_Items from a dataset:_
<<<<

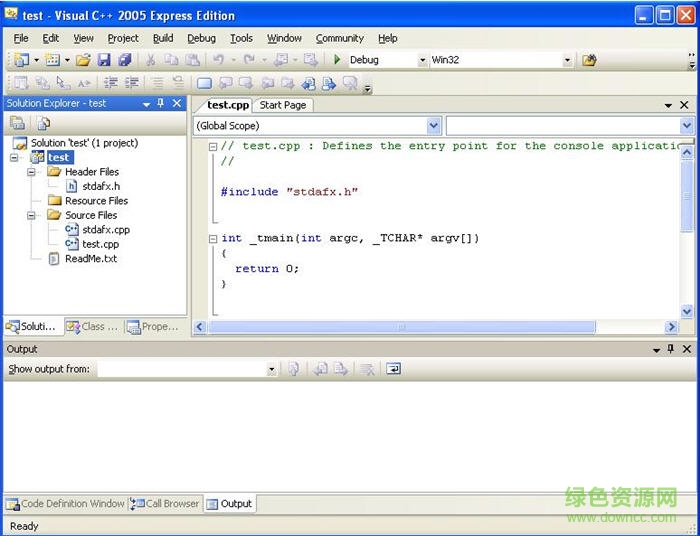The image size is (700, 536).
Task: Open ReadMe.txt from the solution tree
Action: (90, 259)
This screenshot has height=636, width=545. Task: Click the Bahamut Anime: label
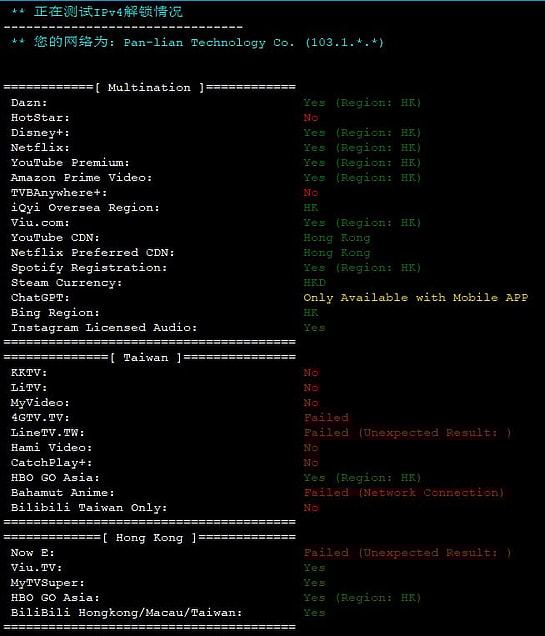click(63, 492)
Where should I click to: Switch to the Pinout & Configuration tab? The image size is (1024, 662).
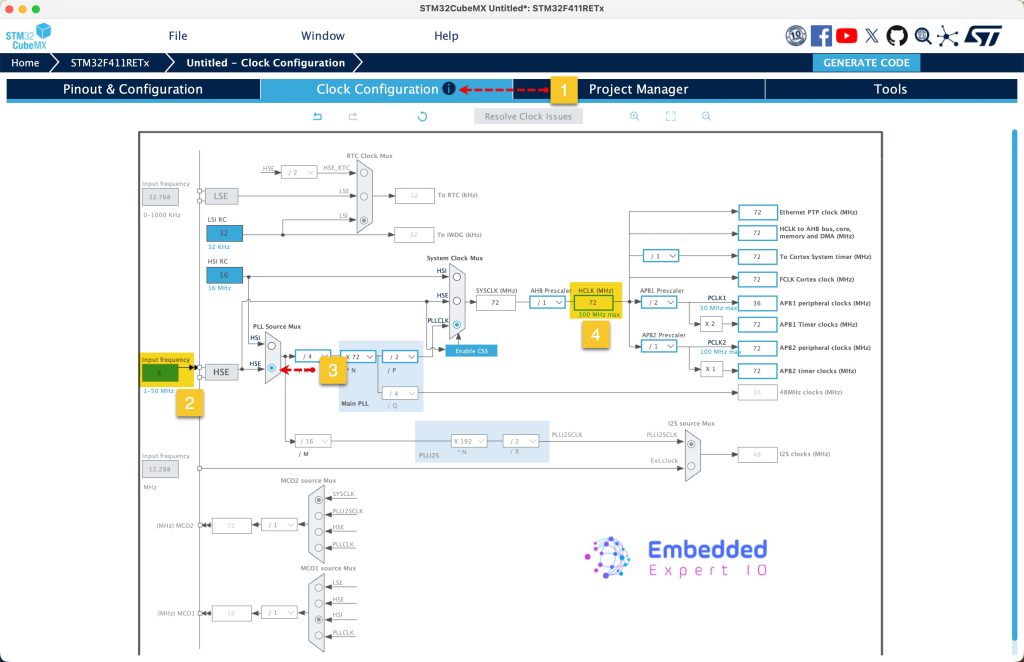point(133,89)
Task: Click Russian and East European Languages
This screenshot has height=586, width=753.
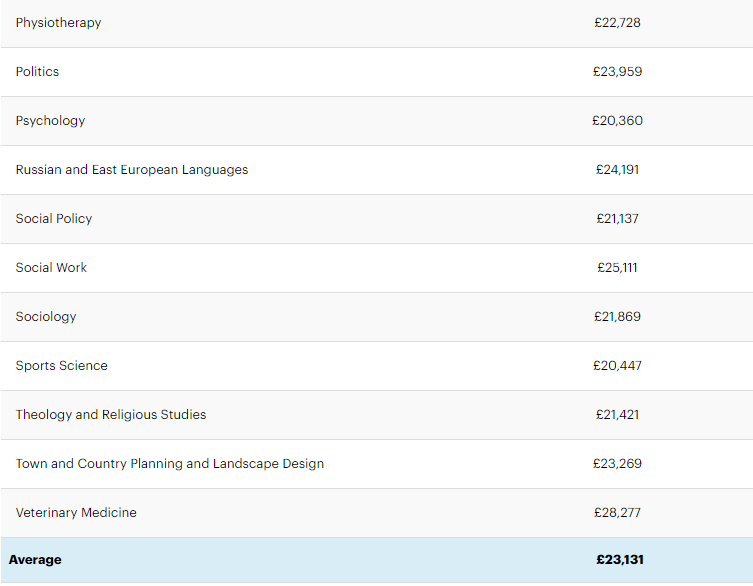Action: click(x=132, y=169)
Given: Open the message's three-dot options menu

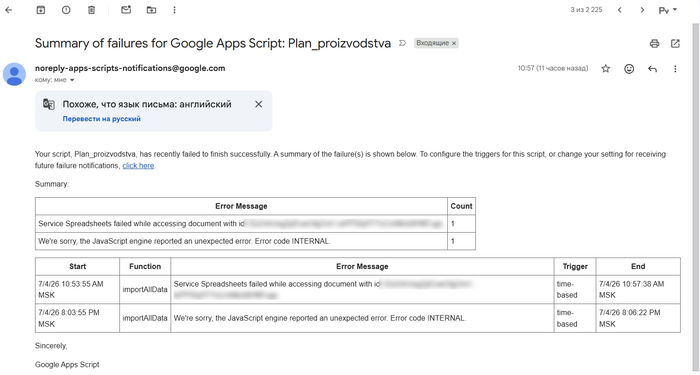Looking at the screenshot, I should [x=675, y=69].
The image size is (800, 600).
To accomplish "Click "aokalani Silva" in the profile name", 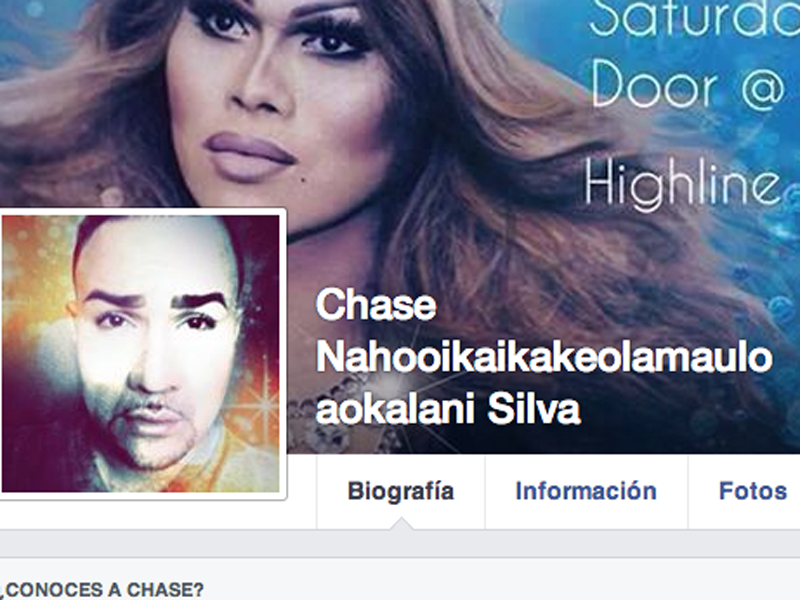I will coord(448,409).
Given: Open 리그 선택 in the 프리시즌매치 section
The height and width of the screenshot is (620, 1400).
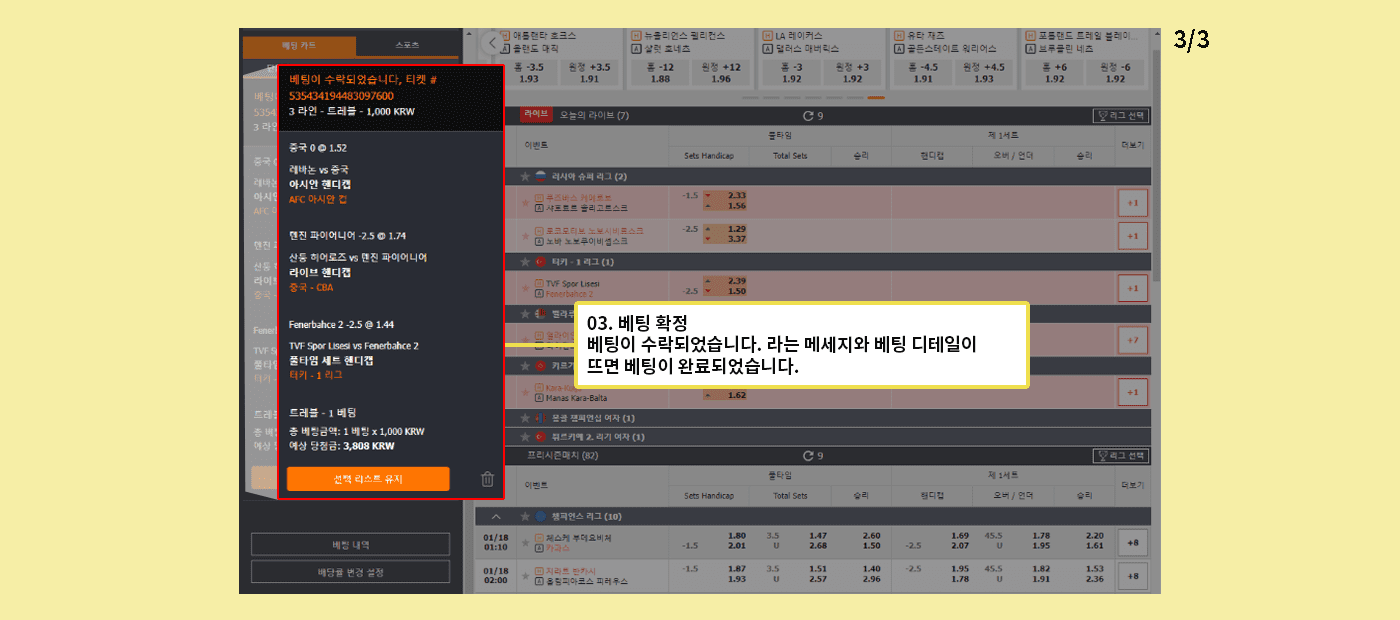Looking at the screenshot, I should coord(1120,456).
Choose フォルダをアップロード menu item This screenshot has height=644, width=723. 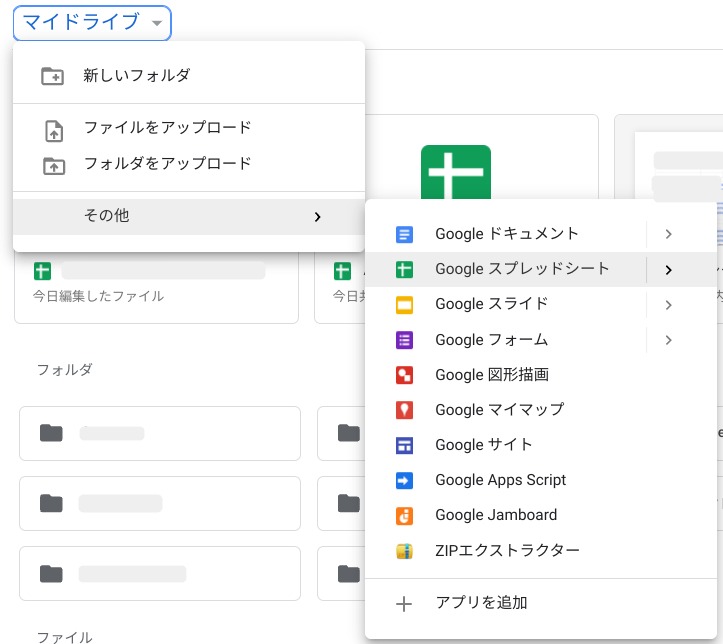167,163
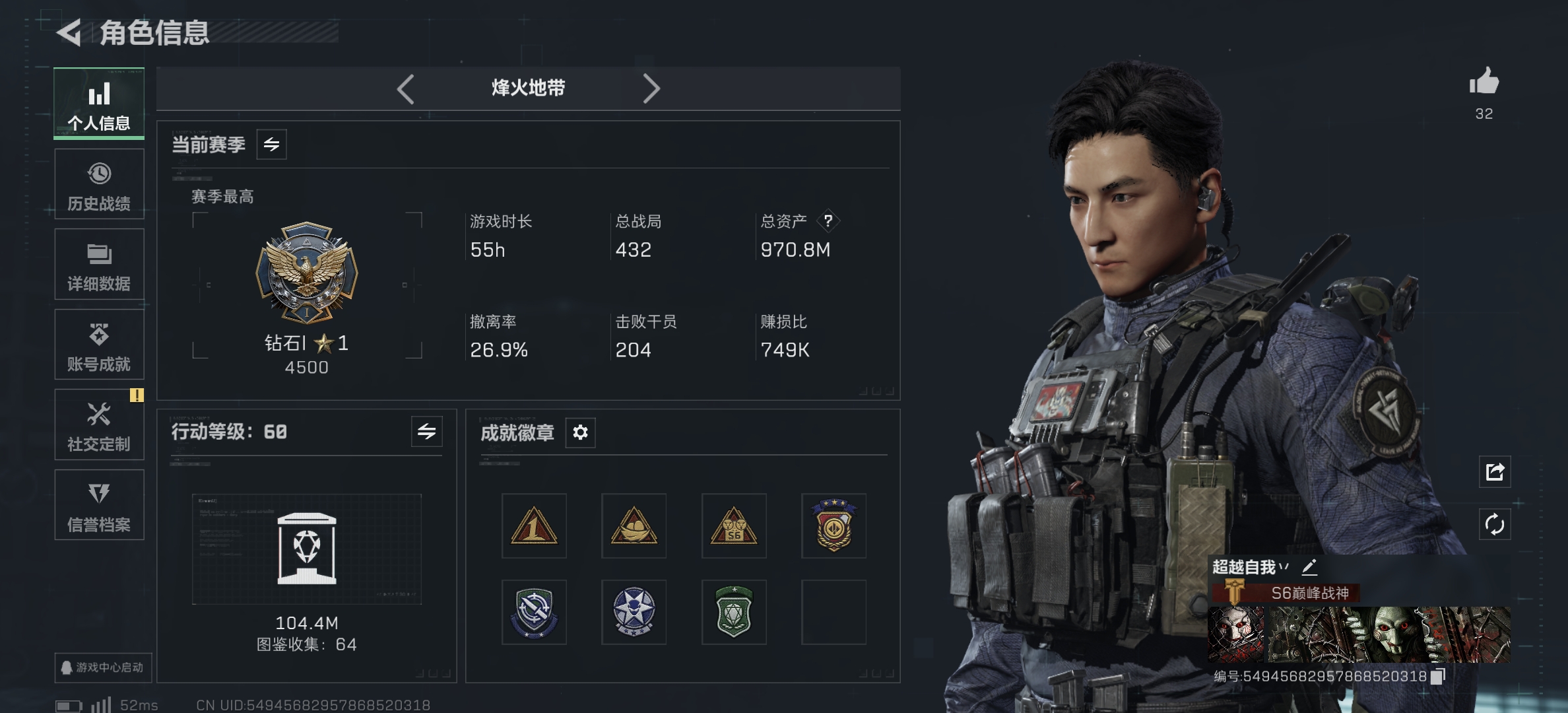This screenshot has height=713, width=1568.
Task: Like this profile with the thumbs-up icon
Action: point(1484,81)
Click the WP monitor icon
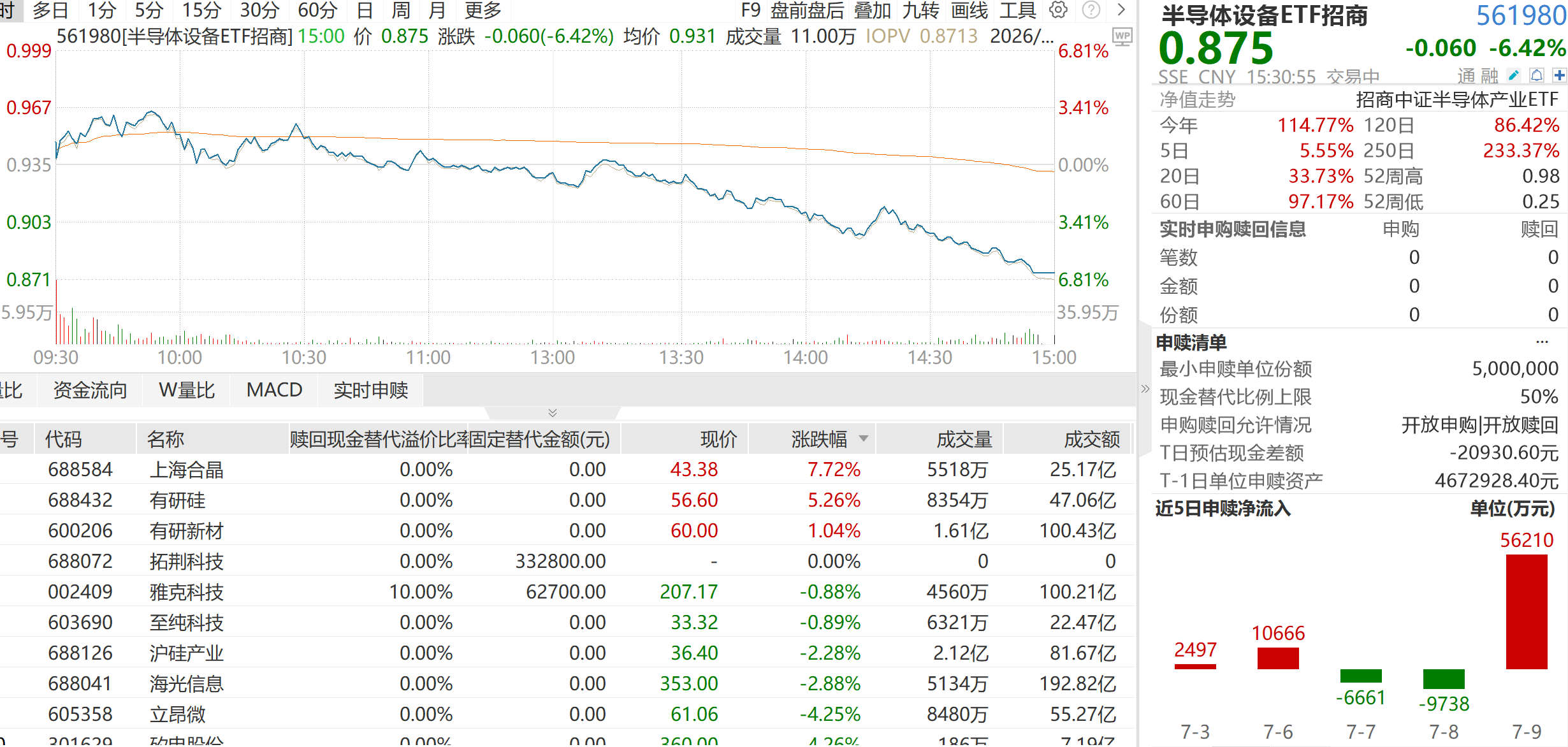This screenshot has width=1568, height=747. 1122,37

>>>>

_Task directions:_
Output only the lines above from the line that holds "This screenshot has height=586, width=753." through the line that holds "The image size is (800, 600).", both ends included, and exclude pictures.

_Task output:_
This screenshot has height=586, width=753.
Action: click(x=132, y=169)
Given: Open the message's three-dot options menu

Looking at the screenshot, I should [x=675, y=69].
The image size is (800, 600).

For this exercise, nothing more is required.